2025年3月17日(月)

古希バックパッカー海外放浪記

2025年3月16日

 インドでは人の見ているところで酒瓶を持って歩くことは許されないようだ。酒を買うと必ずオーナーや店員が外国人である筆者に酒瓶を紙袋やバッグに隠して運べと注意する。ましてや公衆の面前で酩酊して高歌放吟したり騒いだりするインド人をみかけたことはない。それゆえ夜の巷で酔っ払いが連れ立って歩いている日本の繁華街のような光景はインドではあり得ない。
だからといってインド人が一般に飲酒しないということではない。インド人は隠れて酒を飲んでいるというのが実態である。
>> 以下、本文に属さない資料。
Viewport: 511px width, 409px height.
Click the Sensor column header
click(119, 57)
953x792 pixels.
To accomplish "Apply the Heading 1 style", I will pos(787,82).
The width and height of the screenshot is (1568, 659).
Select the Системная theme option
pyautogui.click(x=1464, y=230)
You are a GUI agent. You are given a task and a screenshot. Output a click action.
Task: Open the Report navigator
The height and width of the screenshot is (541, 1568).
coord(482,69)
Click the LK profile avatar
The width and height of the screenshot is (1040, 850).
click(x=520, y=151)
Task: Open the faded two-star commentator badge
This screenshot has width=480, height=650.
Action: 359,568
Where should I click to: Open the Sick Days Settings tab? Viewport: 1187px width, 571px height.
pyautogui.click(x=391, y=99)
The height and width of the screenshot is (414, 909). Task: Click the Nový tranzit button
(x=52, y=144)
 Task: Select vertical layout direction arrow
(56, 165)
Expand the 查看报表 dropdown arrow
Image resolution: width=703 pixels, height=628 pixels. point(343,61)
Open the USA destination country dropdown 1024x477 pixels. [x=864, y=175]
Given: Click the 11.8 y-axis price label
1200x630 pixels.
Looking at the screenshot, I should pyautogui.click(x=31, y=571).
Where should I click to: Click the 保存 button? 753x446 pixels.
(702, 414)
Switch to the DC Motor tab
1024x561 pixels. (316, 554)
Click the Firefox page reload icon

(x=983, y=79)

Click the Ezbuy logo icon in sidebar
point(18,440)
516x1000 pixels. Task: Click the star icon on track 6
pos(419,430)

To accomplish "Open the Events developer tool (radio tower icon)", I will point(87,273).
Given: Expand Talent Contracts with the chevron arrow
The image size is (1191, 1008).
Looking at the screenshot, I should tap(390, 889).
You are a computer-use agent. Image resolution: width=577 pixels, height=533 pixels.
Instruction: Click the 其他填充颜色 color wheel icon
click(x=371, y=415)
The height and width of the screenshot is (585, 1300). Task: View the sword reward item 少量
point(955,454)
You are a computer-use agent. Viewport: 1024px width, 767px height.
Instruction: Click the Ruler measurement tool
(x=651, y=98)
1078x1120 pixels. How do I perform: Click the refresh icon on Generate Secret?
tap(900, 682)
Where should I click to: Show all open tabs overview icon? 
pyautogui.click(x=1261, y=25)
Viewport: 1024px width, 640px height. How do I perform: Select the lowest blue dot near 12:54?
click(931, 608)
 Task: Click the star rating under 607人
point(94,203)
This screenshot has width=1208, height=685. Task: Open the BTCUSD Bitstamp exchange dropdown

インド男は賭け事も好きなようだ。どこの漁村でも漁から戻った漁師が集まってポーカーに興じている

インドで酒を飲む場所は3分類されるが大きな違いはお値段

  1. 一番安上がりなのは酒屋で買って家に持ち帰り家というプライベート空間で飲むという“家飲み”である。筆者の場合は主にホステルに持ち帰りラウンジや庭で飲んでいた。
  2. 次は酒屋で酒を買って支払いそのまま酒屋で飲む方法である。この場合も公衆から見えないようになっている。酒屋の奥に簡単なカウンターがあるケースや、郊外だと酒屋の外によしず張りして椅子やベンチが置いてあるケースもある。この場合はピーナツやゆで卵などごく簡単なつまみを酒屋が売っていることもある。さらに本格的な場合はテーブル席がありチキン唐揚げ、手羽先など簡単な料理を提供することもある。帰りに料理代を支払う。庶民や若者の“外飲み”はこうした飲み方である。
  3. ホテルのバー、レストラン&バーで飲食する方法である。この場合は酒の原価にサービス料が上乗せされるので酒屋で買うより3~5割程度高くなる。客層は外国人観光客やインド人富裕層である。

インドの若者や庶民は“酔っぱらうために飲む”

 ホステルなどでインド人と一緒に酒を飲む場合は筆者が買ったボトルからラム酒などをふるまうことが多い。ラム酒でもウイスキーでもインド人は生で飲む。ボトルからグラスに半分くらい注いで一気飲みするのだ。つまりツーショットくらいの分量を1回で飲み干すのだ。かなり飲むテンポが速く余り会話をしない。つまりコミュニケーションのために飲むのではなく酔っぱらうために飲むのだ。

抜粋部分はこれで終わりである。